● **WORK TO COMPLETE**
Please print exactly the lines from the line containing "Click the help question mark icon" through the end of the data, no more, and keep pictures out of the copy.

Top of DATA PROVIDED

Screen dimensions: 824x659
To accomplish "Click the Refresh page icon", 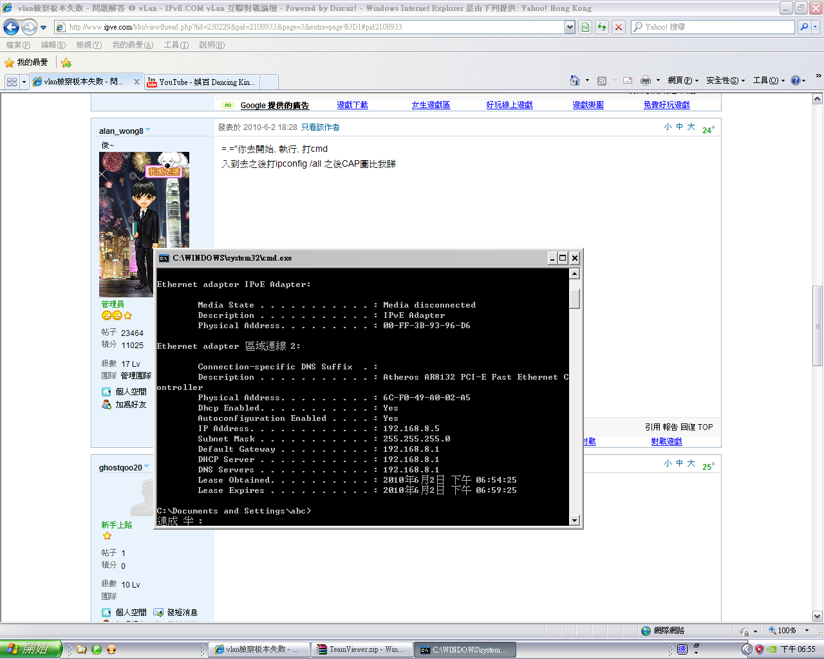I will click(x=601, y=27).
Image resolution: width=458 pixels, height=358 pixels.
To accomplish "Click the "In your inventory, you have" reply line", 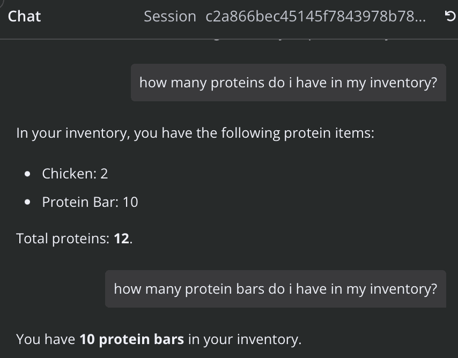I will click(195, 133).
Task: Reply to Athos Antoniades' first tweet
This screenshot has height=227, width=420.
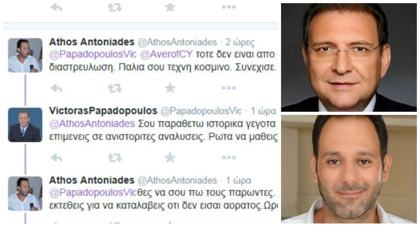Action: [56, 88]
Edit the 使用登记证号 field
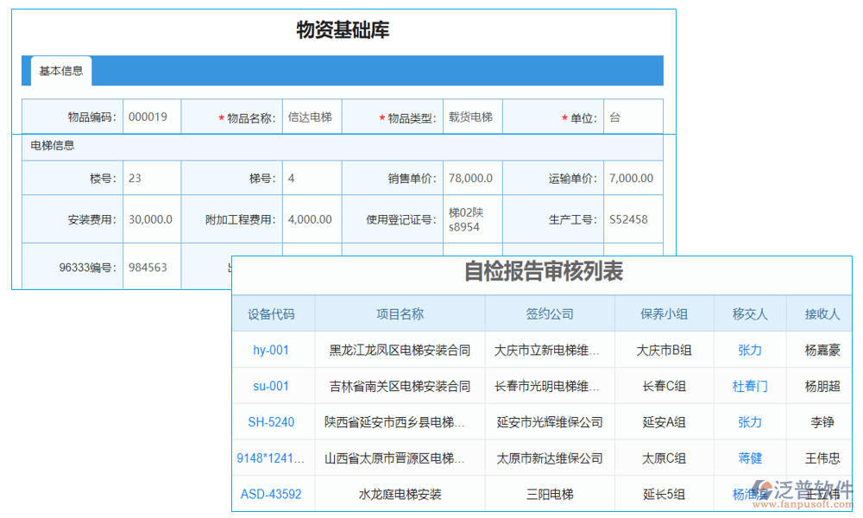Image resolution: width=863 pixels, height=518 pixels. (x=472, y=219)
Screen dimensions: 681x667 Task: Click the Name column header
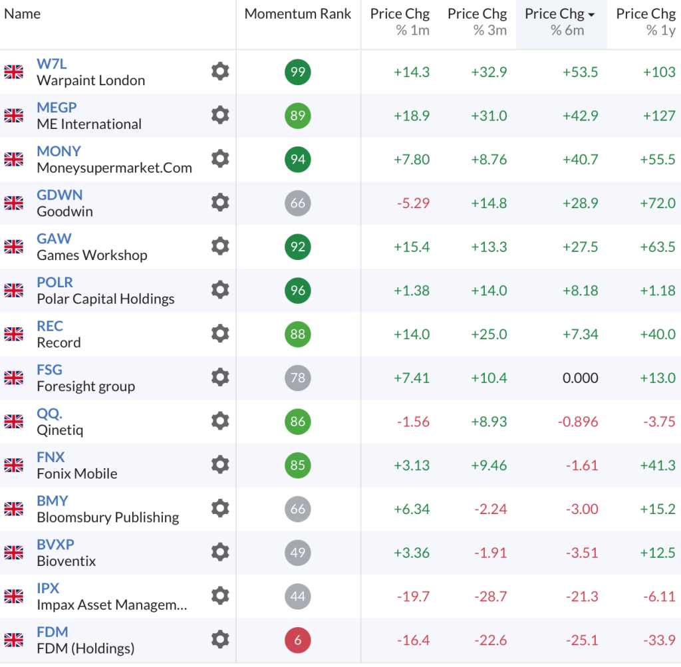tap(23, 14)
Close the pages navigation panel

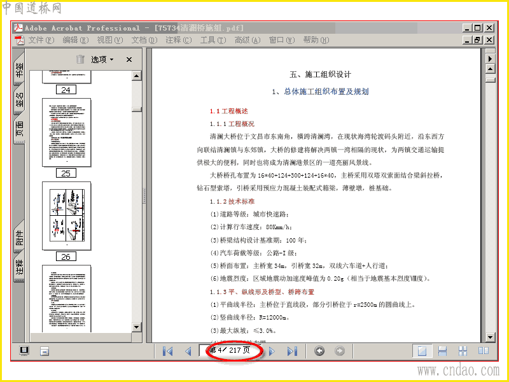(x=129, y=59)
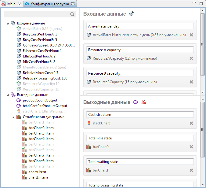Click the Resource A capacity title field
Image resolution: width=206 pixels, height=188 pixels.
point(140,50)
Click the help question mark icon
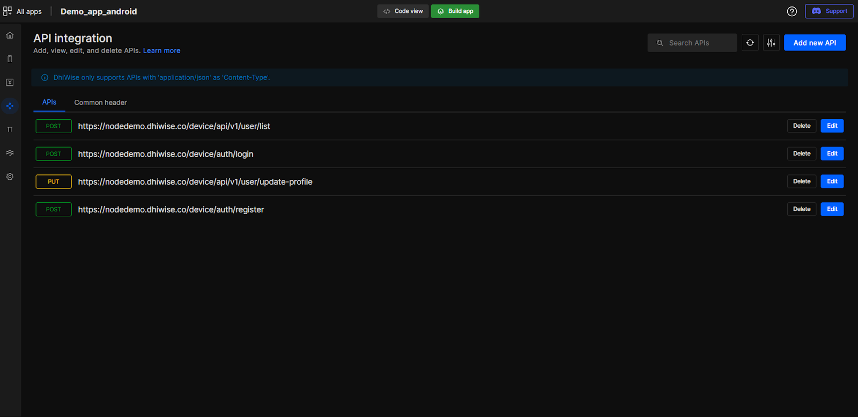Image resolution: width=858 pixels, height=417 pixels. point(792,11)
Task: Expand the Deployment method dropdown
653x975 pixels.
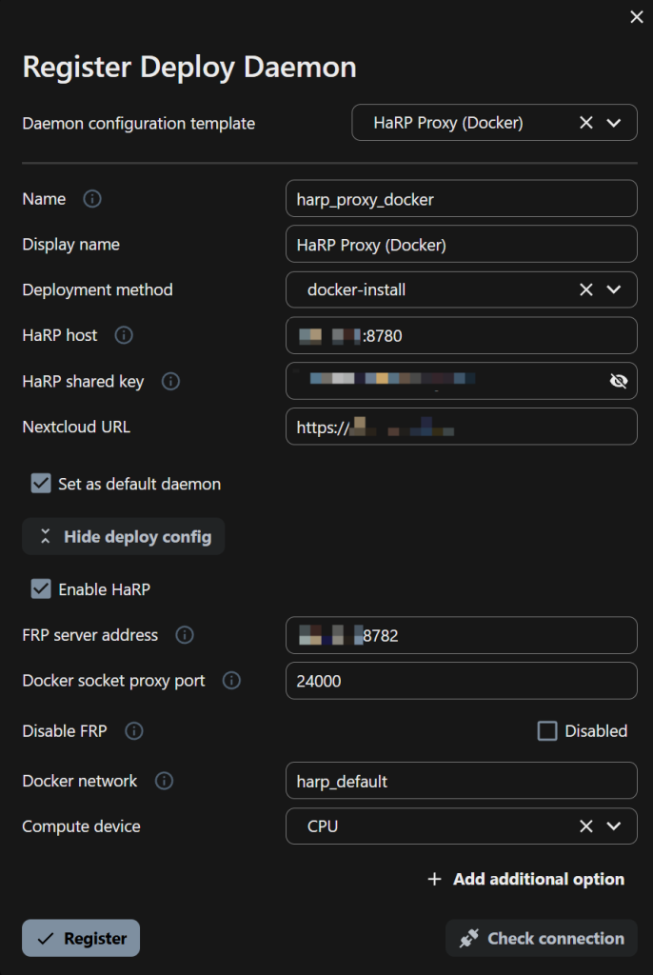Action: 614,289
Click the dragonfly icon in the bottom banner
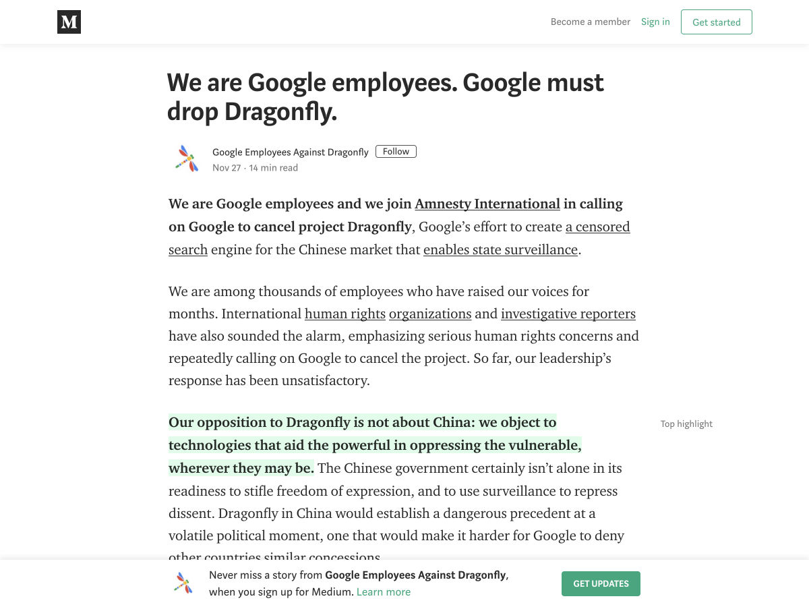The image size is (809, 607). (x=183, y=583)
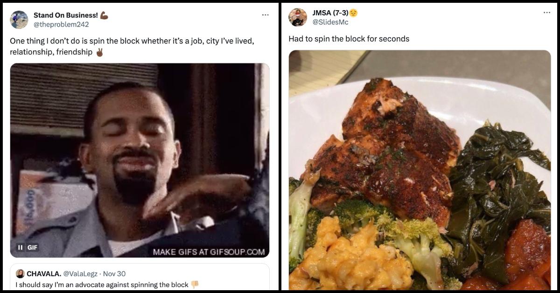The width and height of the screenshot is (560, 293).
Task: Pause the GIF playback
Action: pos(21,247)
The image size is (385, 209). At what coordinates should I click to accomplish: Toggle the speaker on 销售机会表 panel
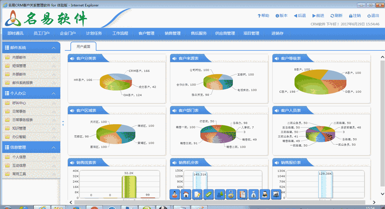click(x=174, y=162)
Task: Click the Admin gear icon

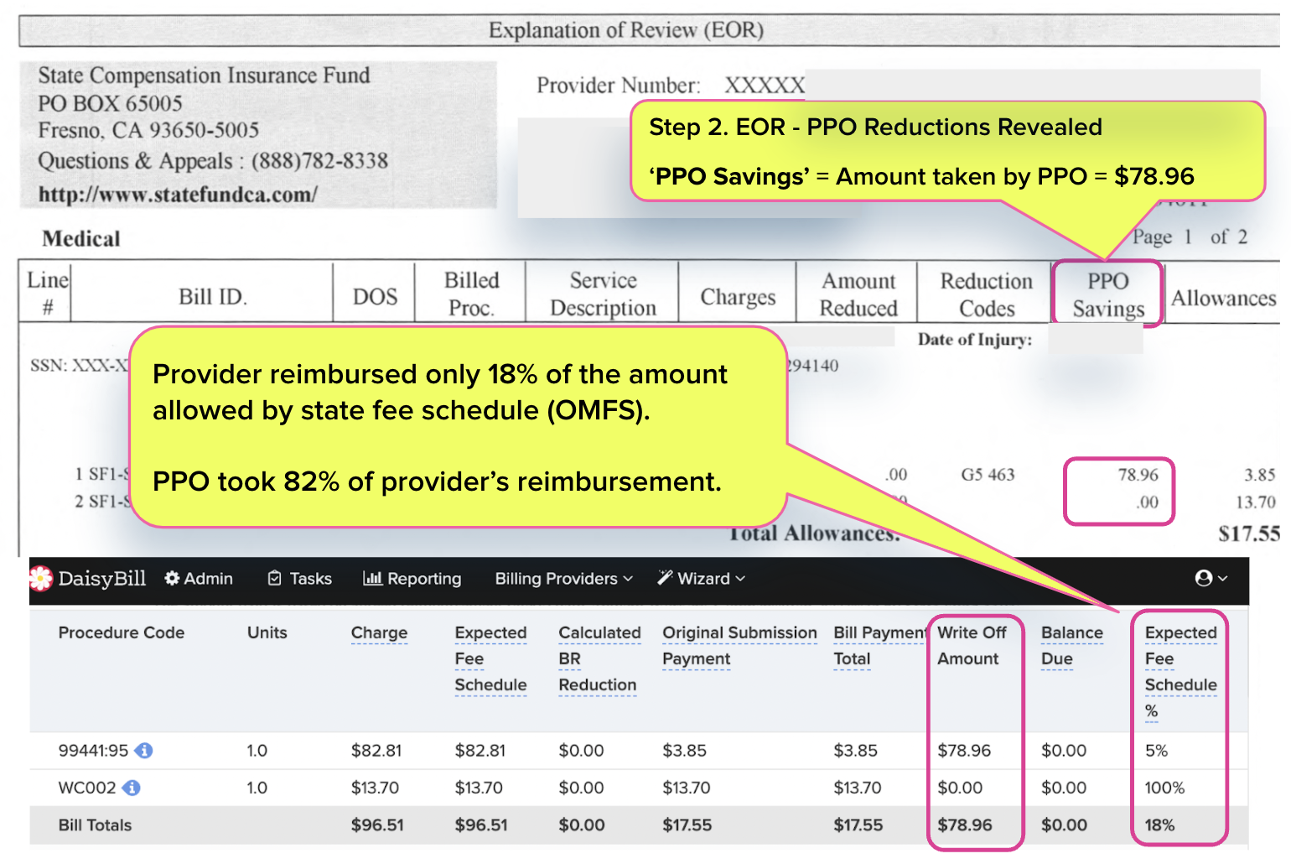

Bottom of DATA PROVIDED

● **SOLUTION TO THE EXERCISE**
Click the help question mark icon
Image resolution: width=858 pixels, height=417 pixels. point(792,11)
Task: Expand the Deployment method dropdown
653x975 pixels.
Action: 614,289
Click the dragonfly icon in the bottom banner
The image size is (809, 607). (x=183, y=583)
The width and height of the screenshot is (560, 293).
Task: Pause the GIF playback
Action: pos(21,247)
The image size is (385, 209). At what coordinates should I click to accomplish: Toggle the speaker on 销售机会表 panel
click(x=174, y=162)
Task: Click the Admin gear icon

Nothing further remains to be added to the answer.